La vida nocturna canaria se ha bifurcado: por un lado sobrevive el modelo de las discotecas turísticas, por otro crece una economía nocturna lenta y arraigada en los barrios residenciales. Bares de vinos con veladas de networking, azoteas convertidas en puntos de encuentro profesional, restaurantes que adaptan sus menús a una clientela que se queda meses, no días.
No todo transcurre sin fricciones. La llegada de trabajadores extranjeros con ingresos más altos ha contribuido, como en otros contextos europeos, a transformar algunos barrios. Las mismas tensiones vistas en Lisboa y Ciudad de México han encontrado eco en el archipiélago, donde el debate sobre la turistificación se entrelaza con el del encarecimiento de los alquileres. El gobierno canario ha destinado fondos europeos para este segmento, pero el equilibrio entre atracción de talento y protección de la residencialidad local sigue sin resolverse.

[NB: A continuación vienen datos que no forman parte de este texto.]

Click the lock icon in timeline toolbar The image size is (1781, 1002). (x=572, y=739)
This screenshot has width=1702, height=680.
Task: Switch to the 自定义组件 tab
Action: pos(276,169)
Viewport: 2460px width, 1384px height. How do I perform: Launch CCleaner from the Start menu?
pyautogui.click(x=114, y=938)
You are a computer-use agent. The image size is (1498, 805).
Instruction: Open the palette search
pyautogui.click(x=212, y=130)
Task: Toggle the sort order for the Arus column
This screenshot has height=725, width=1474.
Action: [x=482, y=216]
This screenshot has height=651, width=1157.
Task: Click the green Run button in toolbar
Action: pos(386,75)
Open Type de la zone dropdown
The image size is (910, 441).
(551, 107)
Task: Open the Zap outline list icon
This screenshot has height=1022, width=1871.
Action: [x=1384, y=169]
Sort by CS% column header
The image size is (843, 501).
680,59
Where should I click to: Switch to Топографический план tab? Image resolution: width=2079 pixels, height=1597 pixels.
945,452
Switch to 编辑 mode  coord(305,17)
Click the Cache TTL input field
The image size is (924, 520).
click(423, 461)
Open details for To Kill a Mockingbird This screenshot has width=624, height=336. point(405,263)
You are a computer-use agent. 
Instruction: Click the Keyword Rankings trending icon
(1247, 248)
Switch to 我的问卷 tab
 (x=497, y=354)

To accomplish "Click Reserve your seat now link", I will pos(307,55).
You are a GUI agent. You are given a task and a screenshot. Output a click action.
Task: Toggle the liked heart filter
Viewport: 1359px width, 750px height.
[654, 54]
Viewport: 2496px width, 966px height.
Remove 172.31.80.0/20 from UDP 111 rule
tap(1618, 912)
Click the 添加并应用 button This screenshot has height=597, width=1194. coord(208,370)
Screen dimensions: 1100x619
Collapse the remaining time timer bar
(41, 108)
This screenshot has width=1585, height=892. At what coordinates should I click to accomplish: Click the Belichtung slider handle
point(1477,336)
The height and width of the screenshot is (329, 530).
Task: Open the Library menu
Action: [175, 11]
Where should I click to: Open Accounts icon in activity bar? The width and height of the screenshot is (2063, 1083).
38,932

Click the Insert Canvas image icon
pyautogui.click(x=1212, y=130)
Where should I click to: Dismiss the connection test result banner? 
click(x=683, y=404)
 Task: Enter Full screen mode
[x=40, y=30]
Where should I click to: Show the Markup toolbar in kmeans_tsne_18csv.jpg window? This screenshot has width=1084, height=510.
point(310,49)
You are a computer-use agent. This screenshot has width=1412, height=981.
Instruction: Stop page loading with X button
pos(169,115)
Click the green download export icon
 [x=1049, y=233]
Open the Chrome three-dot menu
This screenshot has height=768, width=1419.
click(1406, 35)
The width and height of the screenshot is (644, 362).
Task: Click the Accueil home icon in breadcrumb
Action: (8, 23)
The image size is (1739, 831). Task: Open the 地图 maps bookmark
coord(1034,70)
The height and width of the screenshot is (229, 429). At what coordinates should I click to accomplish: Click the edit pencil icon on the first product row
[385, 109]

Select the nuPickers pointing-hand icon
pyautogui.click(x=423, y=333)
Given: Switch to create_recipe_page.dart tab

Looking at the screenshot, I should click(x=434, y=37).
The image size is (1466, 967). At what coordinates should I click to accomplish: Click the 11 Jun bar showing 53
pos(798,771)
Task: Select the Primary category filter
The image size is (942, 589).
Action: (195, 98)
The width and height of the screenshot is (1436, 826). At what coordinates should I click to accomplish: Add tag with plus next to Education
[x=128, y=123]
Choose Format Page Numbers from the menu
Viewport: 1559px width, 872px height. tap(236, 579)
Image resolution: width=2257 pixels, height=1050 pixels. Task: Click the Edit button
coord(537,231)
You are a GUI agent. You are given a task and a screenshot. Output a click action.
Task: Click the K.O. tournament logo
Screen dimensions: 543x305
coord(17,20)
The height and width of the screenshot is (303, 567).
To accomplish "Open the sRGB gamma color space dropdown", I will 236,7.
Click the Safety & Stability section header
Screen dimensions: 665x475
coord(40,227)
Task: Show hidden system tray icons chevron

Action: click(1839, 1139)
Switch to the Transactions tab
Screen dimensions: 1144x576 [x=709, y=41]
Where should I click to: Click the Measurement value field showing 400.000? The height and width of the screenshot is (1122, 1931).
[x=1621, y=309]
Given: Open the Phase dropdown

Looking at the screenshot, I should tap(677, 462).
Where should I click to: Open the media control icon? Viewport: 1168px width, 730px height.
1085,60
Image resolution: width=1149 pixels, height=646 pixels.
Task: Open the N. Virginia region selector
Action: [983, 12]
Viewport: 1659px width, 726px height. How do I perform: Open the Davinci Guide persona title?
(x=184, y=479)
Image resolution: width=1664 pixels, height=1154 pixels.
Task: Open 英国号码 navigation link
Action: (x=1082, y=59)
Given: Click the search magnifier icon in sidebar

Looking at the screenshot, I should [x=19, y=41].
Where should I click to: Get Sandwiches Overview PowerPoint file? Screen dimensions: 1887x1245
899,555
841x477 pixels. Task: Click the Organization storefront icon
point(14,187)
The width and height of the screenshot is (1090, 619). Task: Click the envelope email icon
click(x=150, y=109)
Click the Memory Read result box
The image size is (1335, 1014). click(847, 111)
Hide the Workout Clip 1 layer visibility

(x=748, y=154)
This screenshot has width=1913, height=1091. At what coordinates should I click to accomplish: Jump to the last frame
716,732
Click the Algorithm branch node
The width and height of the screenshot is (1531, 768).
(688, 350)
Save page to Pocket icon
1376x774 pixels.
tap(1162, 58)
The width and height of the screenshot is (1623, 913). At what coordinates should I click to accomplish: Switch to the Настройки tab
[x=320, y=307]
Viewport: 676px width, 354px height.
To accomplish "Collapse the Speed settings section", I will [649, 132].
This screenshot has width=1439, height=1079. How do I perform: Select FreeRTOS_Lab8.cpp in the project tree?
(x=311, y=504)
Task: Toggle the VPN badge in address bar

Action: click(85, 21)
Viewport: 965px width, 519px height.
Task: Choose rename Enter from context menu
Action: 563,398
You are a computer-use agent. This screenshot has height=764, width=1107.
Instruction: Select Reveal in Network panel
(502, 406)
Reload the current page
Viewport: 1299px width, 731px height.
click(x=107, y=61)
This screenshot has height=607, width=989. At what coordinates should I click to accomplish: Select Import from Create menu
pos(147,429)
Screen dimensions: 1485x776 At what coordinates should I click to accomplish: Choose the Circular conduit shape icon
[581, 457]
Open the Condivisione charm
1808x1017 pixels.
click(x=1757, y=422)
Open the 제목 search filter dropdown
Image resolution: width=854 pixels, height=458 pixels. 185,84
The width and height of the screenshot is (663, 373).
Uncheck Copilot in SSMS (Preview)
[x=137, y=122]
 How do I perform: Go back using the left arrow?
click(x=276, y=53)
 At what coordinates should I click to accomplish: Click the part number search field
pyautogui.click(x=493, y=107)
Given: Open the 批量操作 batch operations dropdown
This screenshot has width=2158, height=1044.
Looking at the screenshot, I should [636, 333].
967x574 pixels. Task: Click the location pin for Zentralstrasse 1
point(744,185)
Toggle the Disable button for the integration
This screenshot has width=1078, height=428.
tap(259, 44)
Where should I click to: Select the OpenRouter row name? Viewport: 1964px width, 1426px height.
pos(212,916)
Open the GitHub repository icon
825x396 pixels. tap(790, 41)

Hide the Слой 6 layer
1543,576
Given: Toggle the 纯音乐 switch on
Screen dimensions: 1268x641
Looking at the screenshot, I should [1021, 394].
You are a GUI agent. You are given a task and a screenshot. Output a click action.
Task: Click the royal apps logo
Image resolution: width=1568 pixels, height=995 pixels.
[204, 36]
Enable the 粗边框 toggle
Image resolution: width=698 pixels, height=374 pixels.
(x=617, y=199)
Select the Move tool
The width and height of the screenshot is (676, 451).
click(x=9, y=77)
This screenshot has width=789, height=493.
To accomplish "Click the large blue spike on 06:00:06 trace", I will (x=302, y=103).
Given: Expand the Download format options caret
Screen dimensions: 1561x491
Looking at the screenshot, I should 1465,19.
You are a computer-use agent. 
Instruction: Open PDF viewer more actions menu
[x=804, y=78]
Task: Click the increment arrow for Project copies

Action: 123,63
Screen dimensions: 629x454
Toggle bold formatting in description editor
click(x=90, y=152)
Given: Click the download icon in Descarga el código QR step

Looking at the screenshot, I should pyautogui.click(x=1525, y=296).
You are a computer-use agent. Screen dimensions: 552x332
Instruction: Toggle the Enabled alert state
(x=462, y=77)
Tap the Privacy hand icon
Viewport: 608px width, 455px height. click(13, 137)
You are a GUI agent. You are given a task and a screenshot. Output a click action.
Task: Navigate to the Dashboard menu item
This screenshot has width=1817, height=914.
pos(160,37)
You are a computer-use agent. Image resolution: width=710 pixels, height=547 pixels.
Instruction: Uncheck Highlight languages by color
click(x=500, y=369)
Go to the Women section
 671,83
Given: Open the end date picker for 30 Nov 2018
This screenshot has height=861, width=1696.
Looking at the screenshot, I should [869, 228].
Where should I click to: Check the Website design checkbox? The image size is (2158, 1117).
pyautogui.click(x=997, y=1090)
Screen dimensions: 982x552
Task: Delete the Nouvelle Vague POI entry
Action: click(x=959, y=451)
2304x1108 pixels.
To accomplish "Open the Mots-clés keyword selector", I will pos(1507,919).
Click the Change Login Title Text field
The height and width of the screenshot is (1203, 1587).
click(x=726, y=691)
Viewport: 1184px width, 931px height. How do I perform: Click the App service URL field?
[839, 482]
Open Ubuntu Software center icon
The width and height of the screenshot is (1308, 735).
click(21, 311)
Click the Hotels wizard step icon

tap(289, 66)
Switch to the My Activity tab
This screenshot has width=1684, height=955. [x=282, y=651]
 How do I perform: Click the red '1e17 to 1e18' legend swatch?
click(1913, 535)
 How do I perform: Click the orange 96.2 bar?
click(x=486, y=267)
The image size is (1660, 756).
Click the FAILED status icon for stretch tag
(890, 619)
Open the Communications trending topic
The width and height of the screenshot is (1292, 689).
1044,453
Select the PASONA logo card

Al observar las noches de Las Palmas en junio de 2026 queda claro que la noche canaria ya no es solo un producto turístico. Se ha convertido en un espacio de vida compartida, donde quien llega con un portátil se mezcla con quien nació en la isla, donde los idiomas se superponen en las mismas mesas. Una metamorfosis silenciosa, tan profunda como el sonido del océano que llega desde Las Canteras cuando la ciudad, por fin, deja de trabajar.